DIRECTIONS
Omit the images, then print each record below exactly as it reads.

^^^^^^^^

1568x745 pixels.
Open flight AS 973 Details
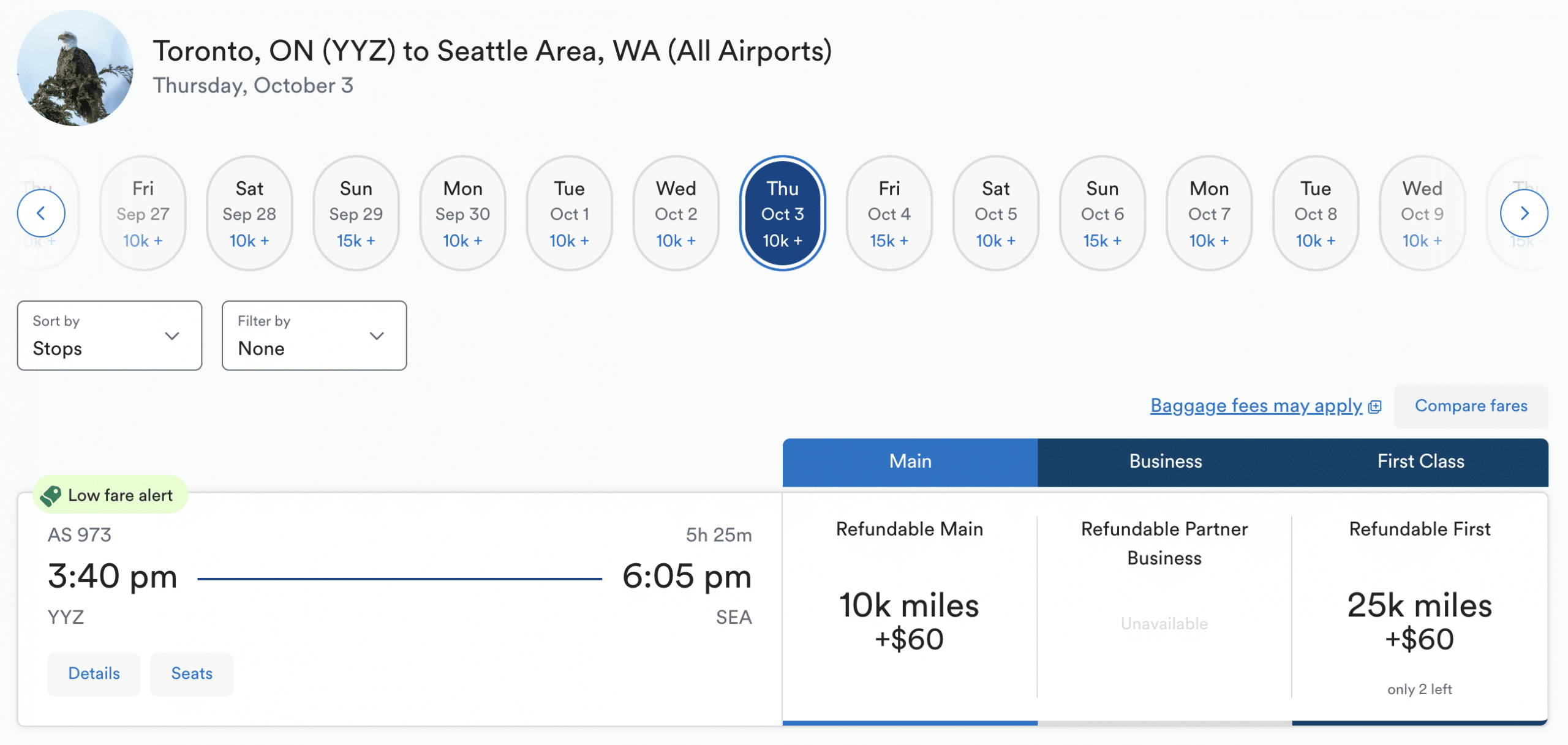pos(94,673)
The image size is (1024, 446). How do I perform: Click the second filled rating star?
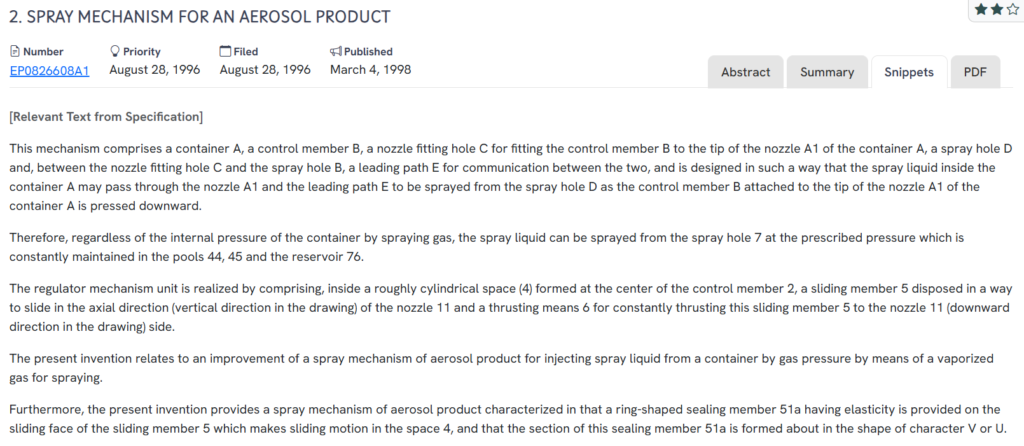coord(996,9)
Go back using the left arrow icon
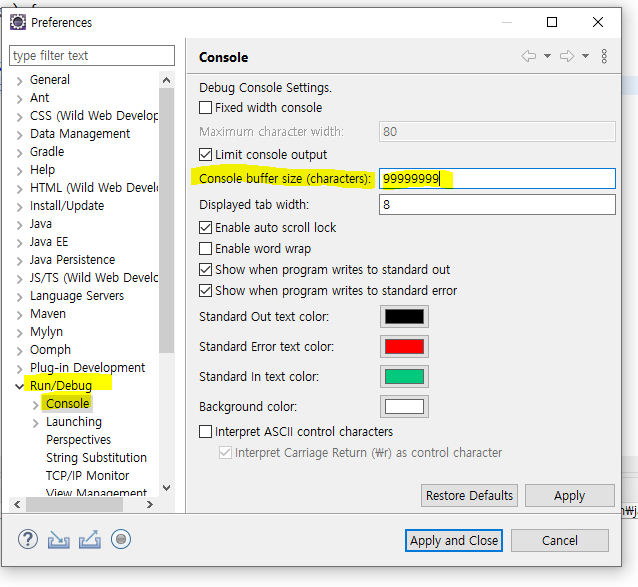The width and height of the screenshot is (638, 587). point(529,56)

^^^^^^^^

SOLUTION TO THE EXERCISE
1568x745 pixels.
Open flight AS 973 Details
pos(94,673)
The image size is (1024, 446). How do I perform: Click the second filled rating star?
coord(996,9)
Go back using the left arrow icon
The width and height of the screenshot is (638, 587). point(529,56)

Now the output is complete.